Same with Undine Infiltrator.
And another I was reminded of today, the Fire Team in Brotherhood of the Sword is bugged in about one out of three runs so you either cannot interact with them or they get stuck on their way out. Both bugs causes autofail on Elite. This is another one that's been around for ages, have been reported at length. Have never been fixed or even acknowledged and going by Bort's comment in this thread, no one ever bothered reading those bug reports.
And now they're trying to convince us they will?
Sure Jan. Read the damn reports that's been made in the last couple of years and fix those bugs, then we can talk. Until then I see no further reason to make bug reports that are clearly just ignored.
My guess the problem with the Cryptic bug report system is that it's too many bug reports and it becomes impossible to sort them through. The same bug might get reported 200 times, but the important report that has the useful information to replicate and eventually find it gets lost in the mass. And there is no way for the player to follow up on a bug report, or a dev or QA tester to request additional information. And of course, devs and QA will also file their own bug reports on a wide variety of things they observed, and sorting through that and prioritizing it will take time.

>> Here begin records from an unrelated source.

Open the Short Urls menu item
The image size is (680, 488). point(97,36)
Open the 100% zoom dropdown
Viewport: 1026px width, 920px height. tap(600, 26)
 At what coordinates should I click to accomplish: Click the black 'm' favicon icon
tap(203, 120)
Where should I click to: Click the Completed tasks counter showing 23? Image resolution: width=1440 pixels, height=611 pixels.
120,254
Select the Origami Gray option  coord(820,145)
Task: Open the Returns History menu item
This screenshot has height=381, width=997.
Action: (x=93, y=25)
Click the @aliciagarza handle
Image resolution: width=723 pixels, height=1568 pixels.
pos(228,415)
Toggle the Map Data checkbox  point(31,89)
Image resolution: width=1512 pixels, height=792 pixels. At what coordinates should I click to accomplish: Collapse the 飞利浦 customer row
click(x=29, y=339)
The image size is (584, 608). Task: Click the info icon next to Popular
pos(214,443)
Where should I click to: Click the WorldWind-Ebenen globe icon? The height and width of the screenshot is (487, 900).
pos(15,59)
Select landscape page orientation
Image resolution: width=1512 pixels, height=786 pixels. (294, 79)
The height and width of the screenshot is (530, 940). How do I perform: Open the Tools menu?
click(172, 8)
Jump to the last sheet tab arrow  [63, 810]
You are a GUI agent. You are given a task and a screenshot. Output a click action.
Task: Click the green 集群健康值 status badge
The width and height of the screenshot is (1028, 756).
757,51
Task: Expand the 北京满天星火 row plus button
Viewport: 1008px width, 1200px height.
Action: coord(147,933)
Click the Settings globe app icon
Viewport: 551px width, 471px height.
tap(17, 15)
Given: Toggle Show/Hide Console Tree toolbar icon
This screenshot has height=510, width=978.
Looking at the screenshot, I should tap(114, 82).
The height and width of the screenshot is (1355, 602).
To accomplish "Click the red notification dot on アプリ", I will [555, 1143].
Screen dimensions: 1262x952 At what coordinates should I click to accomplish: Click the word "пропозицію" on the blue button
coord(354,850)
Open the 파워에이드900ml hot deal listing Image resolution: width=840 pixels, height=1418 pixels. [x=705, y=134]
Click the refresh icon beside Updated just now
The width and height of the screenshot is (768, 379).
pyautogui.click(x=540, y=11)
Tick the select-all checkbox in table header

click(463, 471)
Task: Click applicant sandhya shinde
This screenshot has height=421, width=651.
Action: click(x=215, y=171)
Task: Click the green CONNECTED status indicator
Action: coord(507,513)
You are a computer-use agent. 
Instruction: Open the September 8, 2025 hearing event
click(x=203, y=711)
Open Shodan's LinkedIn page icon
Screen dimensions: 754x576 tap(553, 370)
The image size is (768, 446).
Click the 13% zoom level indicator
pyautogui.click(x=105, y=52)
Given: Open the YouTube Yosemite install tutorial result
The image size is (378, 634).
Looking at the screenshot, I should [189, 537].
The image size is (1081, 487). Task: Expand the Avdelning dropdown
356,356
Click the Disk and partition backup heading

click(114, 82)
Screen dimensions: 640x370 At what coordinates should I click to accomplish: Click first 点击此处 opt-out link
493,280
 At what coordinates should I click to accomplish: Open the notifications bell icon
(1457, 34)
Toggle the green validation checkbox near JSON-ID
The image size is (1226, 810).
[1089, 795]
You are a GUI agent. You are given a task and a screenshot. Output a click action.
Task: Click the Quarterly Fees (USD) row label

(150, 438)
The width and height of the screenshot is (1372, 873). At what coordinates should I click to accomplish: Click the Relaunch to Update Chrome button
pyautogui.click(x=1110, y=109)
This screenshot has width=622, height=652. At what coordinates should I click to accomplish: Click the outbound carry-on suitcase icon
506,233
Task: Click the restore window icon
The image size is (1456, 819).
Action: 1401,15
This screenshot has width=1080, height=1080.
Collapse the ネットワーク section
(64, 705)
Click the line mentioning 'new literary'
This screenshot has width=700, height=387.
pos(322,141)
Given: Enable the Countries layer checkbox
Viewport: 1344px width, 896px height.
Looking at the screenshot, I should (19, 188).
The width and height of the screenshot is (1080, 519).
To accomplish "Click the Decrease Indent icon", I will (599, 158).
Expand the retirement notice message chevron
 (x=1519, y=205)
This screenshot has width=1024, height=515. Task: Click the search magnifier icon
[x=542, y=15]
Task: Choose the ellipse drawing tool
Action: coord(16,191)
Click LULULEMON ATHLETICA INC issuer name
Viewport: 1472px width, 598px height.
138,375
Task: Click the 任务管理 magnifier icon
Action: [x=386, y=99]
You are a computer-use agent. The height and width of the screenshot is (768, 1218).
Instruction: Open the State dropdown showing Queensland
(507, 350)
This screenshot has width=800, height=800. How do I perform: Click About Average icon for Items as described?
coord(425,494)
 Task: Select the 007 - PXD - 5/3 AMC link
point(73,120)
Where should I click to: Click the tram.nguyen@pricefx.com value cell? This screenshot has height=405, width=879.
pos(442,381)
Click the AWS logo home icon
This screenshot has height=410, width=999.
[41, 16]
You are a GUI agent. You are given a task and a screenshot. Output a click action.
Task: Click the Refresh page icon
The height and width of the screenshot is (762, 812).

In my personal experience, crashes often tend to be the easiest report to track, especially if you have a way to collect a mini-dump from the system. That can basically tell you the exact line in your code where the crash happened, and then it is often relatively evident why a crash happened. Though sometimes just fixing that piece of code is not sufficient to really get rid the real source of the bug. (Typically, you might encounter a spot where someone forgot to check for a null-pointer, leading to a memory access violation. But sometimes the problem isn't just the fact that the null-pointer wasn't checked for, but that it occurs at all, and then you have to backtrack where it came from. And sometimes the problem isn't a null-pointer, but an object was deleted already, and then you have to figure out where and why it was deleted and why someone was still holding a pointer to it.)
But if you don't have a mini-dump and you don't have a crash, you need very good replication steps to figure out what exactly leads to the observed issue. And even professionals and people familiar with the software can fail to notice all the critical steps.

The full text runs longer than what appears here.